The Nature of Sony Attack
Woodward says that the Sony Pictures Entertainment hack may well have been the work of a mercenary group. "What I suspect we will find is a group of people who may be tied to North Korea in some way, but who do it in some way where there's plausible deniability - and if you're one step removed, it's great [for a government], because you can say: 'We didn't commission this, we didn't start this attack.'"
Woodward, who's also a cybersecurity advisor to Europol, likens espionage-as-a-service attacks to the proxy wars fought during the Cold War, in such places as Angola and Vietnam by the CIA-funded Air America, before the conflicts escalated into a full-blown battle, as well as the Bay of Pigs invasion, which was funded by the CIA but involved Cuban nationals. The difficulty of tracing back mercenary funding gave governments a degree of deniability that they were involved in any way, he says. "It was very difficult to prove, often, which is why the Cold War never became a 'hot war,' because you had plausible deniability, you could never trace who was paying."

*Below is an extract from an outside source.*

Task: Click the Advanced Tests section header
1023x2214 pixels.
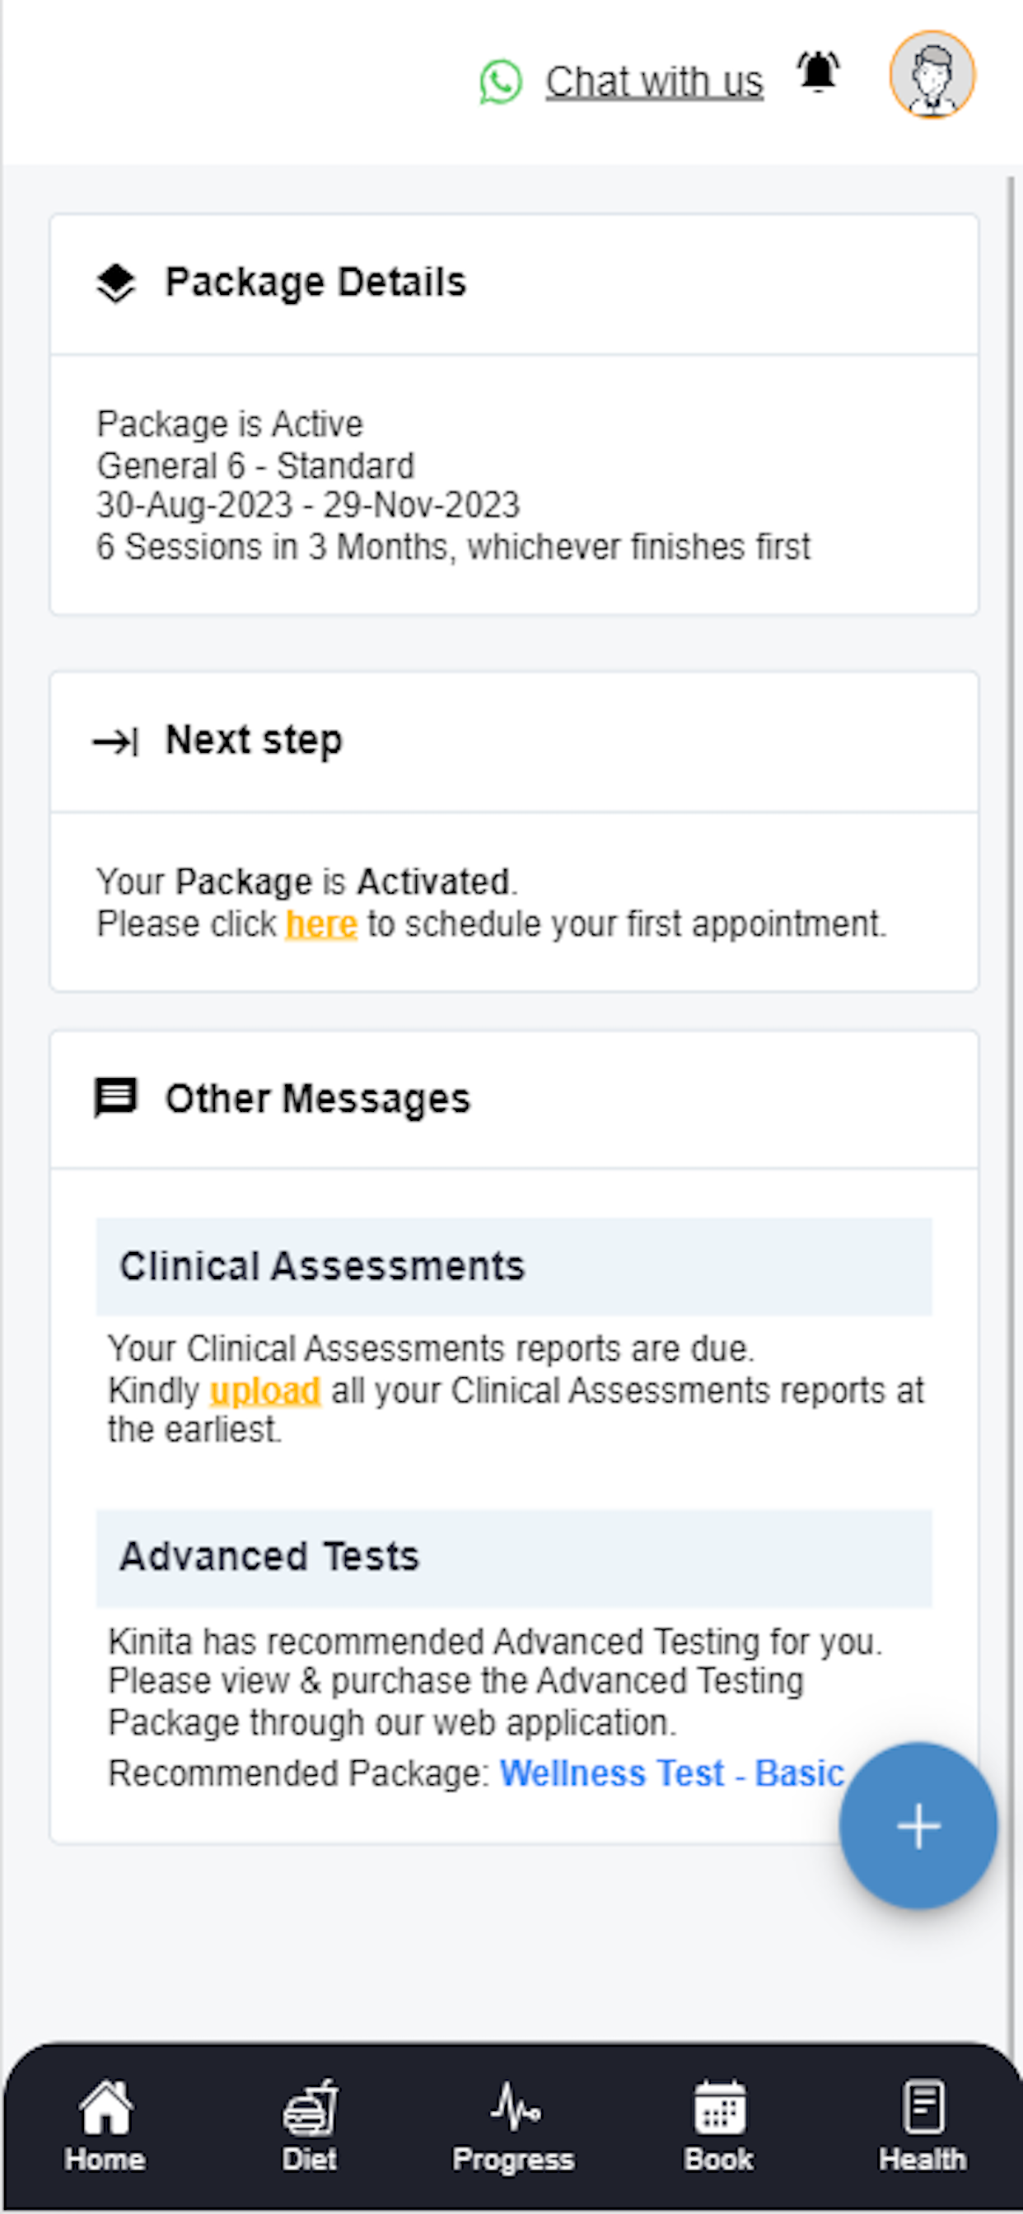Action: [x=513, y=1557]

The same now goes with the rise of cyber-attacks, aided by the fact that, based on the doctrine of asymmetric warfare, small powers can have a large effect online. "Rather than invest half your gross domestic product in developing a nuclear weapon, why not put 30 guys in a room with computers, and they can start attacking someone who is theoretically much more powerful?" Woodward asks. "But the problem is, if they get annoyed, the [victims] can come back at you with armed aggression."
The so-called Tallinn report from the United Nations states that cyber-attacks can be viewed as armed aggression and treated as an act of war.
Defending Against Mercenaries
Because of the rise of online attacks by mercenaries, potential victims need to ensure they have in place "the appropriate defensive measures, to safeguard their intellectual property," Taia Global's Carr says. He recommends they begin by identifying what material would be important to either a foreign government, or a business competitor, depending on their sector.
"You can build a pretty difficult wall to penetrate, in terms of extracting the data," Carr says. "And that's the key." He recommends using virtualization to make data more difficult to reach; data-loss prevention tools to track and block suspicious behavior; as well whitelisting to prevent unauthorized code from running on corporate systems.
"It's not about keeping them out, because it's too difficult," Carr adds. "But you can be successful at making it extremely difficult to remove these valuable files from your network," regardless of whether the attack gets launched by a malicious insider, or by someone external to the organization, be they working directly for a government, or for a team of mercenaries.